What you can do is bring back the borders you do want to see. This example specifies how the top and bottom borders should appear, which in turn removes the left and right boders:
toolBar2->setStyleSheet("QToolBar {border-bottom: 2px solid black; border-top: 2px solid black;}");
I have a problem with QTabBar/QTabWidget. This is what my program looks like at the moment, using QTabBar:
As you can see, there is an unsightly line between the QTabBar and the QScrollArea underneath it. This line is part of the frame of the QScrollArea, which I can't simply get rid of, because it is required on the other three sides. I realise I could use QTabWidget, but then I would have to create a widget for each tab, which is not feasible here: the contents of the QScrollArea change according to the selected tab, but there is only one QScrollArea widget. (Duplicating it each time a new tab is created would cause its own problems.)
So does anybody know a way to either:
(i) tell the QScrollArea to draw a frame without the top line; or
(ii) use the same widget for each tab in a QTabWidget?
Update 3 For another approach, see my answer below.

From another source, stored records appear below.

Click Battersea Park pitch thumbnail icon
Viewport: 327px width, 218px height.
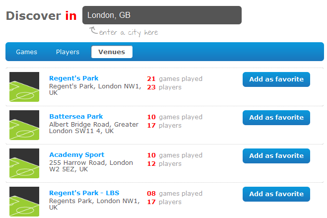point(24,125)
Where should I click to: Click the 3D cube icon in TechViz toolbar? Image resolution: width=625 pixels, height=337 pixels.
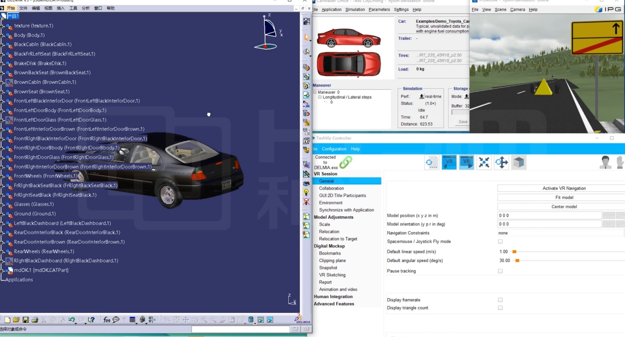pos(518,163)
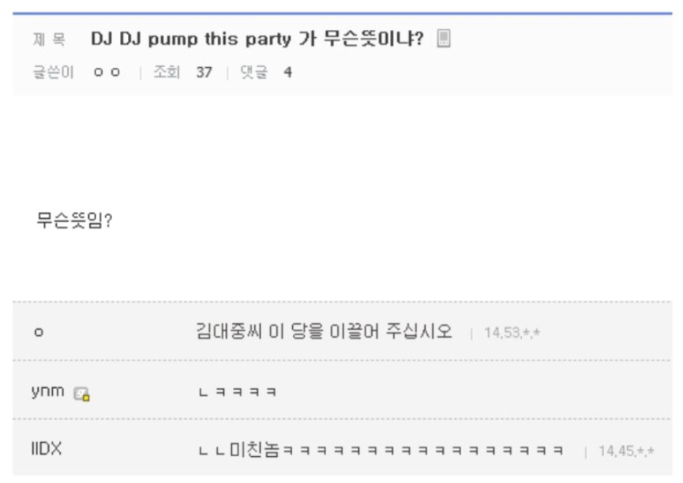Image resolution: width=683 pixels, height=483 pixels.
Task: Click the mobile icon beside post title
Action: pos(444,39)
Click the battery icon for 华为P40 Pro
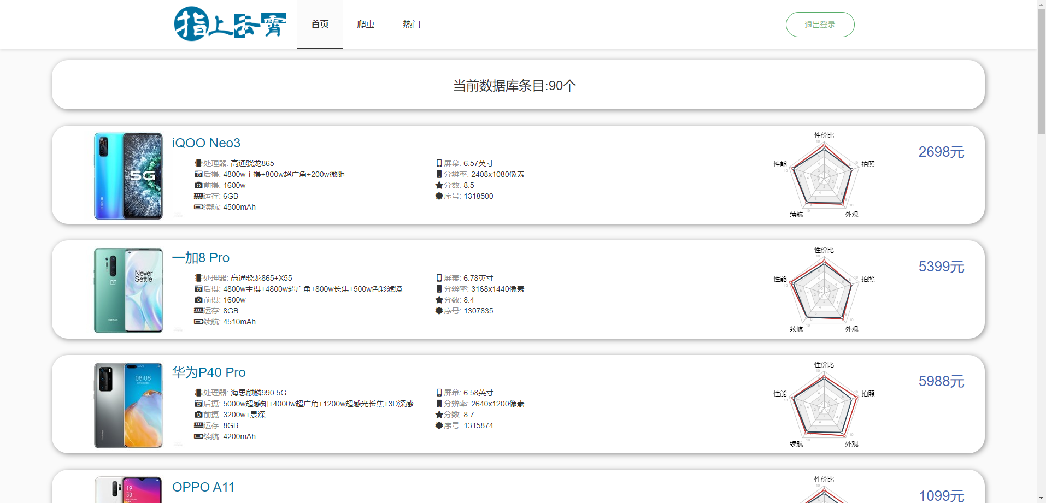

Update 1 I have implemented zvezdi's suggestion, and the unsightly line has disappeared:
This is an improvement. But it's not right. Look at the gaps between the scroll bars and the border. On the right, it's two pixels instead of one; on the bottom, it's three pixels. And the gap on the right between the QScrollArea border and the mainWidget border is one pixel too big. This is due to QTabWidget's border style, which I am losing my sanity trying to change. If I say:
MyTabWidget -> setStyleSheet ("QTabWidget::pane { margin: 0px,0px,0px,0px }") ;
then the margins seem to be right, but the borders disappear:
If I say:
MyTabWidget -> setStyleSheet ("QTabWidget::pane { "
" margin: 0px,0px,0px,0px;"
" border: 1px solid darkgray;"
"}") ;
then I'm almost back to where I started:
If I try to remedy this with:
ApplicationTabWidget -> setStyleSheet ("QTabWidget::pane { "
" margin: 0px,0px,0px,0px;"
" border: 1px solid darkgray;"
" border-top: 0px;"
"}") ;
then again I am mocked for my pains:
Update 2 If I forget setStyleSheet and just turn documentMode on, this is what I get:
Please somebody, tell me I'm being stupid, and there's a perfectly simple solution to all this.
You said "the contents of the QScrollArea change according to the selected tab" well if I assume that this is not true, and what you mean is that the content of the widget that is inside the scroll area changes, then you can try this:
Make as many QScrollArea objects as many tabs you need in your QTabWidget, but only one, for example QTextEdit, which you will show in every scroll area, and which content will change on tab change (takeWidget() from the old tab's QScrollArea & setWidget() on the new tab's QScrollArea)
I don't know how you've designed your code, but to try my suggestion your code should be designed around the widget inside QScrollArea, rather than the QScrollArea itself.
Unless I misunderstand, if you turn off the QScrollArea's border by setting the frameShape to NoFrame, the tab widget still has its frame lines on the sides and the bottom where you want them.
I have tried another approach: Use QTabBar, as in the first screenshot, and then change the style for MyScrollArea (obvious, in retrospect):
MyScrollArea -> setStyleSheet ("QScrollArea {"
"border: 1px solid #898C95;"
"border-top: 0px;"
" }") ;
This is the result:
Almost right! There are three problems:
- the little square at the intersection of the two scroll bars is missing its bottom border (but it gets drawn if I click on the scroll bars, or resize the window, or the main window loses focus);
- the colur #898C95 is hard-coded, so it won't be right if the user changes the style. But if I leave out the border style, then the whole border is painted white. Is there a way to query the current border colour of a style?
- most seriously, the background colour of the breakpoint widget on the left-hand side is not white any more.
But I think I've wasted enough time on this! I will stick with this solution unless anybody can suggest something else to try.